Pixel coordinate grounding data:
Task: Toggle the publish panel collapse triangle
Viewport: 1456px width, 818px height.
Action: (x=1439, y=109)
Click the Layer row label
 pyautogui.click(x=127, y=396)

* * *

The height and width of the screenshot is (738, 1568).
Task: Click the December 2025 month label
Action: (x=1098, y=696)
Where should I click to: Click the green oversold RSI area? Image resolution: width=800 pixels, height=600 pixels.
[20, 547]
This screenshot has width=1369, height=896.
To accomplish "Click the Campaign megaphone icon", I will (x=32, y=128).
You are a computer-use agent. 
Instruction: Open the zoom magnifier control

EXERCISE:
In the entries above, the lines between the one holding "This screenshot has width=1369, height=896." and the one holding "Instruction: Open the zoom magnifier control", inclusive, are to be printed exactly as written, and those alone.

RESPONSE TO THE EXERCISE:
This screenshot has width=1369, height=896.
To accomplish "Click the Campaign megaphone icon", I will (x=32, y=128).
You are a computer-use agent. 
Instruction: Open the zoom magnifier control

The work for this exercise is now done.